→ What you need to do: An unaltered copy of every line below is the expected output.

[Extracted records — start]

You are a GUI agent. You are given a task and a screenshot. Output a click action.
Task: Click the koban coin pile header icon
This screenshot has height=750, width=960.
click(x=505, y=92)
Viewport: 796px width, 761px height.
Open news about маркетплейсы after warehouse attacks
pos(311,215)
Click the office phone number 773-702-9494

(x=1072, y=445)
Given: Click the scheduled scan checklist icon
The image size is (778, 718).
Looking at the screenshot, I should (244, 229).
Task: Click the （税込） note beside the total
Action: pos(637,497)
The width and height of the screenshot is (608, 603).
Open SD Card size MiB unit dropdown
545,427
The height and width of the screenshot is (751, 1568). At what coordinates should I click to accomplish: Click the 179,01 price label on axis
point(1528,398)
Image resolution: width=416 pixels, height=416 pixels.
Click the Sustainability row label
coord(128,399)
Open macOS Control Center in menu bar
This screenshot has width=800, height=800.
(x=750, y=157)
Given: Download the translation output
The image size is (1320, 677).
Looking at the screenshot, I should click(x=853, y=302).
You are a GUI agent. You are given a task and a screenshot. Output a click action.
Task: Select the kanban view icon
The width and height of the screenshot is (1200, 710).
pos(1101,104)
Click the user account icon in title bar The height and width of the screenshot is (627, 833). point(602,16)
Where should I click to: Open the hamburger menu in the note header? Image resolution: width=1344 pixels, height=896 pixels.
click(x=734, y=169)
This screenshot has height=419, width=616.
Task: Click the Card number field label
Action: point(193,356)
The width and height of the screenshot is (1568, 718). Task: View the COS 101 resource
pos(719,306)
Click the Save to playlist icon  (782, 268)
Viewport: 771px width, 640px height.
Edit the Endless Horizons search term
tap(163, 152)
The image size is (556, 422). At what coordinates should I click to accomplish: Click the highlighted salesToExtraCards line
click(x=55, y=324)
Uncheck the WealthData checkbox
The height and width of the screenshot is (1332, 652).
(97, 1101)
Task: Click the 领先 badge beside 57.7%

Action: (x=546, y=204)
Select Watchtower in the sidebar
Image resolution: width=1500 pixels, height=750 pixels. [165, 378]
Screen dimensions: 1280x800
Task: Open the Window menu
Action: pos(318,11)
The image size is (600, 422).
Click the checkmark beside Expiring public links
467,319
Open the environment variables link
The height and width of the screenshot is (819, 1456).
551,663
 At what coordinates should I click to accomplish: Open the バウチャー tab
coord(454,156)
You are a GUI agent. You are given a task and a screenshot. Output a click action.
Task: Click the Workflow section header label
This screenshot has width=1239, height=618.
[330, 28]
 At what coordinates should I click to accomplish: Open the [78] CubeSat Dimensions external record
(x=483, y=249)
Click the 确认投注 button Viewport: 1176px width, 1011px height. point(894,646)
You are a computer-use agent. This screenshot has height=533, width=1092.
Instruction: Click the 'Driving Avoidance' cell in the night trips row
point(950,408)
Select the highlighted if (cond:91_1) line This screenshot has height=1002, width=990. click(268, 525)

[Extracted records — finish]

→ Response box:
You are a GUI agent. You are given a task and a screenshot. Output a click action.
Task: Click the koban coin pile header icon
This screenshot has height=750, width=960.
click(x=505, y=92)
Viewport: 796px width, 761px height.
Open news about маркетплейсы after warehouse attacks
pos(311,215)
Click the office phone number 773-702-9494

(x=1072, y=445)
Given: Click the scheduled scan checklist icon
The image size is (778, 718).
Looking at the screenshot, I should (244, 229).
Task: Click the （税込） note beside the total
Action: pos(637,497)
The width and height of the screenshot is (608, 603).
Open SD Card size MiB unit dropdown
545,427
The height and width of the screenshot is (751, 1568). At what coordinates should I click to accomplish: Click the 179,01 price label on axis
point(1528,398)
Image resolution: width=416 pixels, height=416 pixels.
Click the Sustainability row label
coord(128,399)
Open macOS Control Center in menu bar
This screenshot has width=800, height=800.
(x=750, y=157)
Given: Download the translation output
The image size is (1320, 677).
Looking at the screenshot, I should click(x=853, y=302).
You are a GUI agent. You are given a task and a screenshot. Output a click action.
Task: Select the kanban view icon
The width and height of the screenshot is (1200, 710).
pos(1101,104)
Click the user account icon in title bar The height and width of the screenshot is (627, 833). point(602,16)
Where should I click to: Open the hamburger menu in the note header? Image resolution: width=1344 pixels, height=896 pixels.
click(x=734, y=169)
This screenshot has height=419, width=616.
Task: Click the Card number field label
Action: point(193,356)
The width and height of the screenshot is (1568, 718). Task: View the COS 101 resource
pos(719,306)
Click the Save to playlist icon  (782, 268)
Viewport: 771px width, 640px height.
Edit the Endless Horizons search term
tap(163, 152)
The image size is (556, 422). At what coordinates should I click to accomplish: Click the highlighted salesToExtraCards line
click(x=55, y=324)
Uncheck the WealthData checkbox
The height and width of the screenshot is (1332, 652).
(97, 1101)
Task: Click the 领先 badge beside 57.7%

Action: (x=546, y=204)
Select Watchtower in the sidebar
Image resolution: width=1500 pixels, height=750 pixels. [165, 378]
Screen dimensions: 1280x800
Task: Open the Window menu
Action: pos(318,11)
The image size is (600, 422).
Click the checkmark beside Expiring public links
467,319
Open the environment variables link
The height and width of the screenshot is (819, 1456).
551,663
 At what coordinates should I click to accomplish: Open the バウチャー tab
coord(454,156)
You are a GUI agent. You are given a task and a screenshot. Output a click action.
Task: Click the Workflow section header label
This screenshot has width=1239, height=618.
[330, 28]
 At what coordinates should I click to accomplish: Open the [78] CubeSat Dimensions external record
(x=483, y=249)
Click the 确认投注 button Viewport: 1176px width, 1011px height. point(894,646)
You are a computer-use agent. This screenshot has height=533, width=1092.
Instruction: Click the 'Driving Avoidance' cell in the night trips row
point(950,408)
Select the highlighted if (cond:91_1) line This screenshot has height=1002, width=990. click(268, 525)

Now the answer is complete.